To the Editor: The neuroanatomical basis for hyperphagia seen in patients with dementia is not well understood. We describe here a patient with marked hyperphagia associated with complete loss of satiety who provides clues to the site of involvement.
An 84-year-old man with progressive memory loss for 4 years was diagnosed to have Alzheimer’s disease and followed clinically over 3 years. His Mini-Mental State Examination (MMSE) score was 19. Language functions were normal. Cranial MRI scan revealed mild cortical atrophy. Serum B12, Folate, T3, T4, and thyroid stimulating hormone levels were normal. Marked hyperphagia (confirmed by detailed history1 and direct observation) was noted about 1 year after onset. Under direct observation, the patient was noted to complete a heavy meal (estimated 1800 calories) and a few minutes later to be eating again. He denied feeling full and said he wanted more food. Family members noted that he had larger meals and also ate more between meals. There was also evidence of searching for food—getting up in the middle of the night to eat an entire packet of biscuits or sugar—to an extent that food had to be hidden. However, on no occasion was he noted to have inappropriate behavior or hyperorality (examining or touching objects with lips). There was no history of wandering or eating inedible items. It was noted that concomitantly with marked hyperphagia there was progressive weight loss, from 130 pounds to 108 pounds over 3 years. Extensive physical examination and laboratory testing did not reveal any other abnormality.

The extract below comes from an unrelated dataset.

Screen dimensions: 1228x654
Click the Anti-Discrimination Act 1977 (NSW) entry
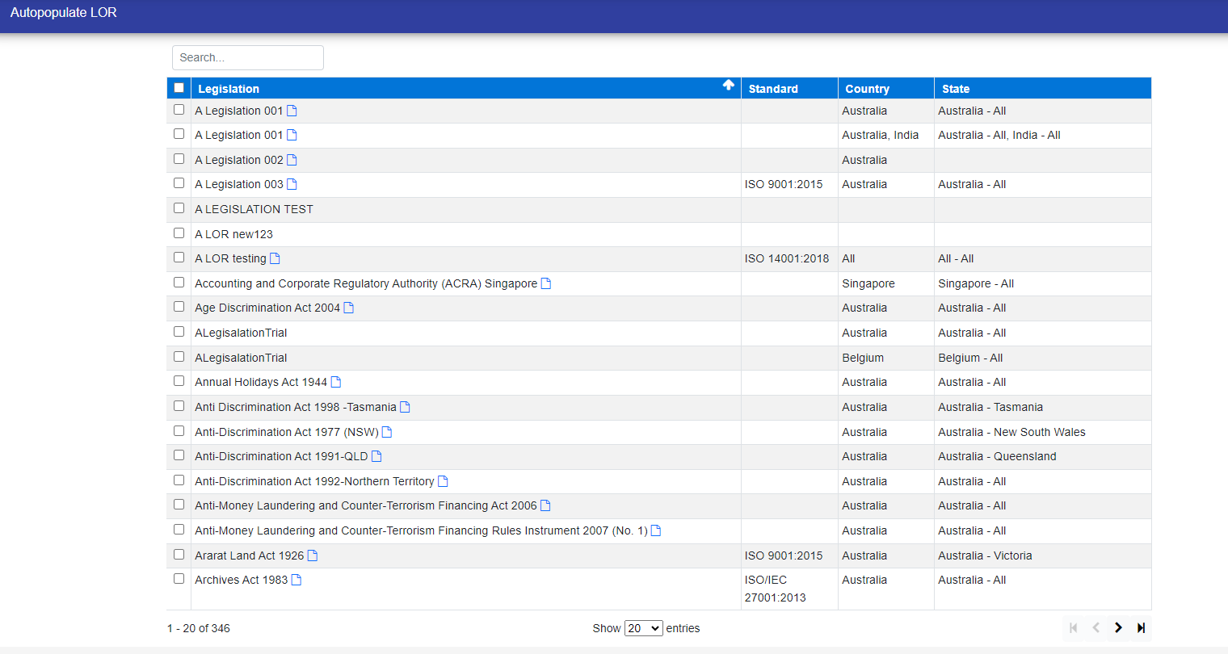pyautogui.click(x=286, y=432)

Among the behavioral changes reported to occur in dementia are alterations in eating habits. Reduced food intake has been described in 16% to 63% of Alzheimer’s disease patients and increased food intake (hyperphagia) has been described in 9% to 26% of Alzheimer’s disease cases.2 In previous studies, excessive eating has been associated with weight gain, and greater frequency of wandering, unpredictable behavior, inappropriate dressing or bodily concerns and threatening self-harm, making it difficult to pinpoint the cause of the hyperphagia.3 As our patient was cooperative, and had no other behavioral abnormalities or language dysfunction, it was possible to make the important clinical observation that his hyperphagia was characterized by the complete absence of satiety. Meal size and termination is determined by the onset of satiety, a biological state induced by neurohumoral stimuli (such as gastric distension and the gut peptide cholecystokinin released into the circulation after a meal) that leads to meal termination.4 Recent research points to parasympathetic afferents activated by such stimuli converging on the nucleus tractus solitarius, an area of the caudal brain stem that plays an important role in satiety and meal termination.5 This hypothesis is supported by the finding that even in the absence of all hypothalamic influences, normal satiety is maintained.6
Involvement of brain stem nuclei (locus ceruleus, substantia nigra) has been described in Alzheimer’s disease.7 We speculate that damage to the nucleus tractus solitarius in the brain stem in our patient led to the loss of satiety and consequent hyperphagia. Additional damage to neurons in the cingulate gyrus or lateral hypothalamus may have led to excessive catabolic activity and weight loss in spite of markedly increased food intake. Neuropathological analysis in dementia patients with hyperphagia may further define the neuronal dysfunction underlying this curious behavioral abnormality.